[Begin Extracted entries]

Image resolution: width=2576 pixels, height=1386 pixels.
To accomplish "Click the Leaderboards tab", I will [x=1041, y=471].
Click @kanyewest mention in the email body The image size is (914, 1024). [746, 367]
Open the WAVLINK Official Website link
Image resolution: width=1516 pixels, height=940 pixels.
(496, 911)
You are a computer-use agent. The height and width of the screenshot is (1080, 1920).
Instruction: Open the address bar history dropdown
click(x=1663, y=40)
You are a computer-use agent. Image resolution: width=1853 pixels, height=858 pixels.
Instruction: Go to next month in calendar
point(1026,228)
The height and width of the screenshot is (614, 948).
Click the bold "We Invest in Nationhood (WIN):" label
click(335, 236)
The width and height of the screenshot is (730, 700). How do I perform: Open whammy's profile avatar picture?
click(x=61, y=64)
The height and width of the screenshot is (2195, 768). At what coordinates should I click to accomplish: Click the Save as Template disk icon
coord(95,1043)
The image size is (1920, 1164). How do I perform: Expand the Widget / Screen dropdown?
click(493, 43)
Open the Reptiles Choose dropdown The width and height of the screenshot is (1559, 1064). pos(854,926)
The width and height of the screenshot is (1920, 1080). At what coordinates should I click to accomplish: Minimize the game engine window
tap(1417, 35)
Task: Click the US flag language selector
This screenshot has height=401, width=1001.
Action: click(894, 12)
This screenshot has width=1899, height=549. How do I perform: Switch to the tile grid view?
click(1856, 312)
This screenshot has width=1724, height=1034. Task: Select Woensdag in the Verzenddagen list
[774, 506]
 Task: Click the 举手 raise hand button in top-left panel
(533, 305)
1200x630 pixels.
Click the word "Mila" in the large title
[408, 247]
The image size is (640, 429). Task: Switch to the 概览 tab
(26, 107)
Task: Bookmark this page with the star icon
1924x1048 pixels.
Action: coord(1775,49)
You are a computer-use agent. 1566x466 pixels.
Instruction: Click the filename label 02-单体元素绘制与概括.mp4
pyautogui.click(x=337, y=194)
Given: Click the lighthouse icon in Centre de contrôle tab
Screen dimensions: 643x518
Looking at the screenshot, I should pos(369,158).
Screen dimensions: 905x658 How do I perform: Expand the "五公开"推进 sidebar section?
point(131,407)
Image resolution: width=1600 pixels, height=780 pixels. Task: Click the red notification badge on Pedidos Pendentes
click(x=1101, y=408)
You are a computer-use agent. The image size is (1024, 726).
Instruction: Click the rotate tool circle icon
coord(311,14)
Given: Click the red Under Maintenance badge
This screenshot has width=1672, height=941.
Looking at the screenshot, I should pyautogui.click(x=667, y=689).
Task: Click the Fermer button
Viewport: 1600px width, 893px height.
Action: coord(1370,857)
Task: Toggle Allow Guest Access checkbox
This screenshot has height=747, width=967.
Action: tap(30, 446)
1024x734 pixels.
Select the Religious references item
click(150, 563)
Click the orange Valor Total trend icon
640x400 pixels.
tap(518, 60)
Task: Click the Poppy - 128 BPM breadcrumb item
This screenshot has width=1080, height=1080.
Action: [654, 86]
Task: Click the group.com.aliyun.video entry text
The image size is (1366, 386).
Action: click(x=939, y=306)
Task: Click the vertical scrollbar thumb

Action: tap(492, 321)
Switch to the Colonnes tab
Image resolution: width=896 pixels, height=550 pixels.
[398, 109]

[End Extracted entries]

## Instructions to follow:
Swap every "Task" in the listing above for "Goal", leaving all other text unchanged, and give the full listing again.

## Task answer:
Image resolution: width=2576 pixels, height=1386 pixels.
To accomplish "Click the Leaderboards tab", I will [x=1041, y=471].
Click @kanyewest mention in the email body The image size is (914, 1024). [746, 367]
Open the WAVLINK Official Website link
Image resolution: width=1516 pixels, height=940 pixels.
(496, 911)
You are a computer-use agent. The height and width of the screenshot is (1080, 1920).
Instruction: Open the address bar history dropdown
click(x=1663, y=40)
You are a computer-use agent. Image resolution: width=1853 pixels, height=858 pixels.
Instruction: Go to next month in calendar
point(1026,228)
The height and width of the screenshot is (614, 948).
Click the bold "We Invest in Nationhood (WIN):" label
click(335, 236)
The width and height of the screenshot is (730, 700). How do I perform: Open whammy's profile avatar picture?
click(x=61, y=64)
The height and width of the screenshot is (2195, 768). At what coordinates should I click to accomplish: Click the Save as Template disk icon
coord(95,1043)
The image size is (1920, 1164). How do I perform: Expand the Widget / Screen dropdown?
click(493, 43)
Open the Reptiles Choose dropdown The width and height of the screenshot is (1559, 1064). pos(854,926)
The width and height of the screenshot is (1920, 1080). At what coordinates should I click to accomplish: Minimize the game engine window
tap(1417, 35)
Goal: Click the US flag language selector
This screenshot has height=401, width=1001.
Action: click(894, 12)
This screenshot has width=1899, height=549. How do I perform: Switch to the tile grid view?
click(1856, 312)
This screenshot has width=1724, height=1034. Goal: Select Woensdag in the Verzenddagen list
[774, 506]
 Goal: Click the 举手 raise hand button in top-left panel
(533, 305)
1200x630 pixels.
Click the word "Mila" in the large title
[408, 247]
The image size is (640, 429). Goal: Switch to the 概览 tab
(26, 107)
Goal: Bookmark this page with the star icon
1924x1048 pixels.
Action: coord(1775,49)
You are a computer-use agent. 1566x466 pixels.
Instruction: Click the filename label 02-单体元素绘制与概括.mp4
pyautogui.click(x=337, y=194)
Given: Click the lighthouse icon in Centre de contrôle tab
Screen dimensions: 643x518
Looking at the screenshot, I should pos(369,158).
Screen dimensions: 905x658 How do I perform: Expand the "五公开"推进 sidebar section?
point(131,407)
Image resolution: width=1600 pixels, height=780 pixels. Goal: Click the red notification badge on Pedidos Pendentes
click(x=1101, y=408)
You are a computer-use agent. The image size is (1024, 726).
Instruction: Click the rotate tool circle icon
coord(311,14)
Given: Click the red Under Maintenance badge
This screenshot has width=1672, height=941.
Looking at the screenshot, I should pyautogui.click(x=667, y=689).
Goal: Click the Fermer button
Viewport: 1600px width, 893px height.
Action: coord(1370,857)
Goal: Toggle Allow Guest Access checkbox
This screenshot has height=747, width=967.
Action: tap(30, 446)
1024x734 pixels.
Select the Religious references item
click(150, 563)
Click the orange Valor Total trend icon
640x400 pixels.
tap(518, 60)
Goal: Click the Poppy - 128 BPM breadcrumb item
This screenshot has width=1080, height=1080.
Action: [654, 86]
Goal: Click the group.com.aliyun.video entry text
The image size is (1366, 386).
Action: click(x=939, y=306)
Goal: Click the vertical scrollbar thumb

Action: tap(492, 321)
Switch to the Colonnes tab
Image resolution: width=896 pixels, height=550 pixels.
[398, 109]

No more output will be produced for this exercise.